### Written task
Convert the part of the records that opens with the line containing "The image size" and closes with the line containing "at that location." into a numbered list, leaving out blank lines.

### Data to use
---
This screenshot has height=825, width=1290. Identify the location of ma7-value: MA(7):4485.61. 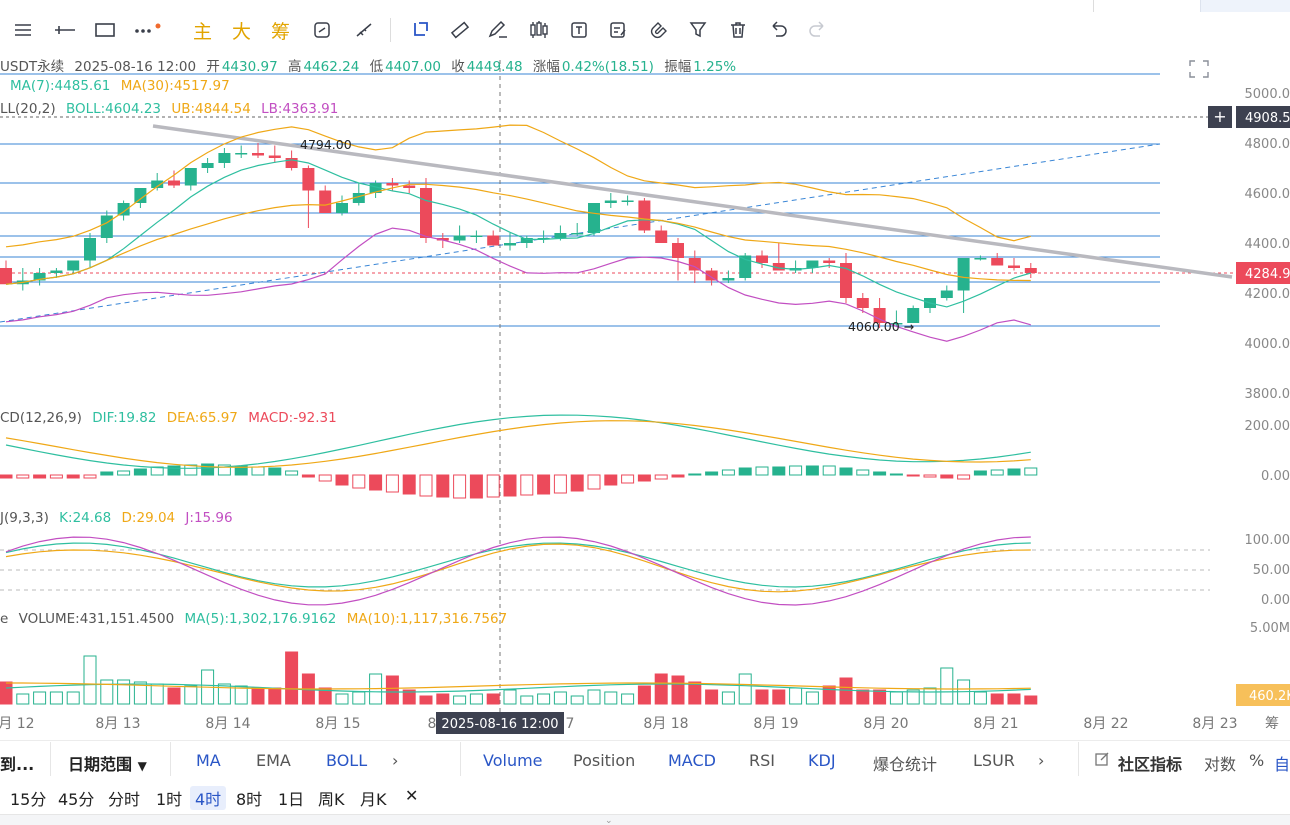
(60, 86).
---
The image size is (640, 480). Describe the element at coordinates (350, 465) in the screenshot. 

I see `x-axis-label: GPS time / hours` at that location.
---
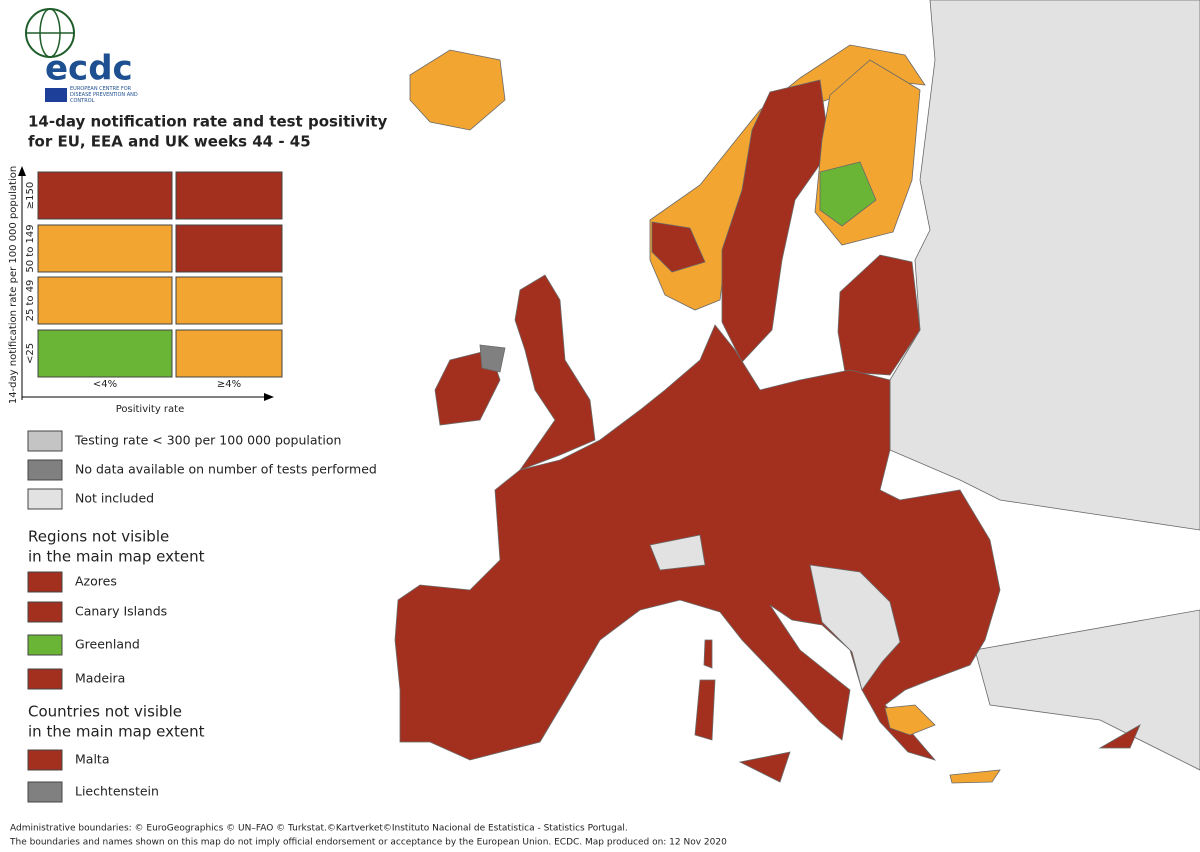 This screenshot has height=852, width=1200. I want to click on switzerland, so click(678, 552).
---
### Answer for this exercise
1. The image size is (640, 480). Describe the element at coordinates (350, 465) in the screenshot. 
2. I see `x-axis-label: GPS time / hours` at that location.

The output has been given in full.